WHAT TO WORK ON: Each record has to be returned exactly as it appears.

Pixel coordinate grounding data:

....

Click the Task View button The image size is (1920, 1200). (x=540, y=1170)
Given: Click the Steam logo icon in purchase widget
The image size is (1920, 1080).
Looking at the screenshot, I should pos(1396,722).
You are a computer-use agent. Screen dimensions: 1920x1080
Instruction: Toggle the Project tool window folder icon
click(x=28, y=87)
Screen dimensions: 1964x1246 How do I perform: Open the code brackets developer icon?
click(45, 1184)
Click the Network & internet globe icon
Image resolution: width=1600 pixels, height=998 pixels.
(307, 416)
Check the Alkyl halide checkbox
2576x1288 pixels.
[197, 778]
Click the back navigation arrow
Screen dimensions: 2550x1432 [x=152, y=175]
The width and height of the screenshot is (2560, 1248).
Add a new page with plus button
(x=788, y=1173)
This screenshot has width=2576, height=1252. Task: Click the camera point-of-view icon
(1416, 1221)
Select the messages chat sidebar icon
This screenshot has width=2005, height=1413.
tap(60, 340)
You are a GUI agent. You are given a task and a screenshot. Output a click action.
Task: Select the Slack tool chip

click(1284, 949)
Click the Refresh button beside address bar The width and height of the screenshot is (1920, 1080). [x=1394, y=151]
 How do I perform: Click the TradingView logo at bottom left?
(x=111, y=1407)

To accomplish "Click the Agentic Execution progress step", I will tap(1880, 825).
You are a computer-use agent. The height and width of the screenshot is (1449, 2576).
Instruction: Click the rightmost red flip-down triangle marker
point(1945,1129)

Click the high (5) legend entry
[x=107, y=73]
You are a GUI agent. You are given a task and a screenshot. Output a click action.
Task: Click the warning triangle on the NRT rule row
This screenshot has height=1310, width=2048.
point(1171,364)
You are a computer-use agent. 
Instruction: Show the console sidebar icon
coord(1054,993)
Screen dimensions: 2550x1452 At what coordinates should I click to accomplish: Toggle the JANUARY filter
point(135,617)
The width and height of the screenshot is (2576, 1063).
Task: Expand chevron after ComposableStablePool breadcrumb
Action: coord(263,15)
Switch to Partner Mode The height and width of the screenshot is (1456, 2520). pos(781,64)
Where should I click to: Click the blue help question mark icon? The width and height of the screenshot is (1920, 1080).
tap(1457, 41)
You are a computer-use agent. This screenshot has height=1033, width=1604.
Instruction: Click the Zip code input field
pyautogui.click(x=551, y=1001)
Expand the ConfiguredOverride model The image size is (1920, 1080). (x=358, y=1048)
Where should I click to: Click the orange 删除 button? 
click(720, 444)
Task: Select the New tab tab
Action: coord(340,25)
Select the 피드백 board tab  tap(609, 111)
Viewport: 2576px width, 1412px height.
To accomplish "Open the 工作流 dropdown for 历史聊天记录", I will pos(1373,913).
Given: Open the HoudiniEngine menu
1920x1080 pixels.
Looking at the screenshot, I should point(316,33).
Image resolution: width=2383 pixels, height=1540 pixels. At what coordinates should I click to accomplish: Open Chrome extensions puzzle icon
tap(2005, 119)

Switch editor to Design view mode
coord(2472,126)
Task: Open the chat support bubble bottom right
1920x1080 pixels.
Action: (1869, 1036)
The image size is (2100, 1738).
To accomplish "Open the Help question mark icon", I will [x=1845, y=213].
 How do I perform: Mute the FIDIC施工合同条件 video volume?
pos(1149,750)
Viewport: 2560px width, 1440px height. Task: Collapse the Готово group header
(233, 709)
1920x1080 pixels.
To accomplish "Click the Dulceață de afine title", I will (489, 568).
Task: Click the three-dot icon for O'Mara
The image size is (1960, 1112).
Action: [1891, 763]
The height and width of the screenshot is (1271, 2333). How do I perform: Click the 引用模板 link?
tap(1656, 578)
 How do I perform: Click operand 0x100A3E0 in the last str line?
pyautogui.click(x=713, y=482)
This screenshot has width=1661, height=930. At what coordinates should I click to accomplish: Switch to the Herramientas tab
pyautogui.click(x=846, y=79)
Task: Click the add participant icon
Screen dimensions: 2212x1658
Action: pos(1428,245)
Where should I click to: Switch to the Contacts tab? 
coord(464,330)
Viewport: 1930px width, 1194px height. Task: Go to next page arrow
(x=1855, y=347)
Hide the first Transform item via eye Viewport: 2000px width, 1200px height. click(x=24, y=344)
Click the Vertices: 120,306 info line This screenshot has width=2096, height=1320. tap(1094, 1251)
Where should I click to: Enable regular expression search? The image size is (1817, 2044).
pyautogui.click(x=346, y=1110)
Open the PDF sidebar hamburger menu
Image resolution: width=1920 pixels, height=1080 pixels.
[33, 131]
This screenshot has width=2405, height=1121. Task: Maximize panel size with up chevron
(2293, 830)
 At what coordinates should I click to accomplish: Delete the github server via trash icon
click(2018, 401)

....

EXERCISE RESULT:
Click the Task View button The image size is (1920, 1200). (x=540, y=1170)
Given: Click the Steam logo icon in purchase widget
The image size is (1920, 1080).
Looking at the screenshot, I should pos(1396,722).
You are a computer-use agent. Screen dimensions: 1920x1080
Instruction: Toggle the Project tool window folder icon
click(x=28, y=87)
Screen dimensions: 1964x1246 How do I perform: Open the code brackets developer icon?
click(45, 1184)
Click the Network & internet globe icon
Image resolution: width=1600 pixels, height=998 pixels.
(307, 416)
Check the Alkyl halide checkbox
2576x1288 pixels.
[197, 778]
Click the back navigation arrow
Screen dimensions: 2550x1432 [x=152, y=175]
The width and height of the screenshot is (2560, 1248).
Add a new page with plus button
(x=788, y=1173)
This screenshot has width=2576, height=1252. Task: Click the camera point-of-view icon
(1416, 1221)
Select the messages chat sidebar icon
This screenshot has width=2005, height=1413.
tap(60, 340)
You are a GUI agent. You are given a task and a screenshot. Output a click action.
Task: Select the Slack tool chip

click(1284, 949)
Click the Refresh button beside address bar The width and height of the screenshot is (1920, 1080). [x=1394, y=151]
 How do I perform: Click the TradingView logo at bottom left?
(x=111, y=1407)

To accomplish "Click the Agentic Execution progress step", I will tap(1880, 825).
You are a computer-use agent. The height and width of the screenshot is (1449, 2576).
Instruction: Click the rightmost red flip-down triangle marker
point(1945,1129)

Click the high (5) legend entry
[x=107, y=73]
You are a GUI agent. You are given a task and a screenshot. Output a click action.
Task: Click the warning triangle on the NRT rule row
This screenshot has height=1310, width=2048.
point(1171,364)
You are a computer-use agent. 
Instruction: Show the console sidebar icon
coord(1054,993)
Screen dimensions: 2550x1452 At what coordinates should I click to accomplish: Toggle the JANUARY filter
point(135,617)
The width and height of the screenshot is (2576, 1063).
Task: Expand chevron after ComposableStablePool breadcrumb
Action: coord(263,15)
Switch to Partner Mode The height and width of the screenshot is (1456, 2520). pos(781,64)
Where should I click to: Click the blue help question mark icon? The width and height of the screenshot is (1920, 1080).
tap(1457, 41)
You are a computer-use agent. This screenshot has height=1033, width=1604.
Instruction: Click the Zip code input field
pyautogui.click(x=551, y=1001)
Expand the ConfiguredOverride model The image size is (1920, 1080). (x=358, y=1048)
Where should I click to: Click the orange 删除 button? 
click(720, 444)
Task: Select the New tab tab
Action: coord(340,25)
Select the 피드백 board tab  tap(609, 111)
Viewport: 2576px width, 1412px height.
To accomplish "Open the 工作流 dropdown for 历史聊天记录", I will pos(1373,913).
Given: Open the HoudiniEngine menu
1920x1080 pixels.
Looking at the screenshot, I should point(316,33).
Image resolution: width=2383 pixels, height=1540 pixels. At what coordinates should I click to accomplish: Open Chrome extensions puzzle icon
tap(2005, 119)

Switch editor to Design view mode
coord(2472,126)
Task: Open the chat support bubble bottom right
1920x1080 pixels.
Action: (1869, 1036)
The image size is (2100, 1738).
To accomplish "Open the Help question mark icon", I will [x=1845, y=213].
 How do I perform: Mute the FIDIC施工合同条件 video volume?
pos(1149,750)
Viewport: 2560px width, 1440px height. Task: Collapse the Готово group header
(233, 709)
1920x1080 pixels.
To accomplish "Click the Dulceață de afine title", I will (489, 568).
Task: Click the three-dot icon for O'Mara
The image size is (1960, 1112).
Action: [1891, 763]
The height and width of the screenshot is (1271, 2333). How do I perform: Click the 引用模板 link?
tap(1656, 578)
 How do I perform: Click operand 0x100A3E0 in the last str line?
pyautogui.click(x=713, y=482)
This screenshot has width=1661, height=930. At what coordinates should I click to accomplish: Switch to the Herramientas tab
pyautogui.click(x=846, y=79)
Task: Click the add participant icon
Screen dimensions: 2212x1658
Action: pos(1428,245)
Where should I click to: Switch to the Contacts tab? 
coord(464,330)
Viewport: 1930px width, 1194px height. Task: Go to next page arrow
(x=1855, y=347)
Hide the first Transform item via eye Viewport: 2000px width, 1200px height. click(x=24, y=344)
Click the Vertices: 120,306 info line This screenshot has width=2096, height=1320. tap(1094, 1251)
Where should I click to: Enable regular expression search? The image size is (1817, 2044).
pyautogui.click(x=346, y=1110)
Open the PDF sidebar hamburger menu
Image resolution: width=1920 pixels, height=1080 pixels.
[33, 131]
This screenshot has width=2405, height=1121. Task: Maximize panel size with up chevron
(2293, 830)
 At what coordinates should I click to accomplish: Delete the github server via trash icon
click(2018, 401)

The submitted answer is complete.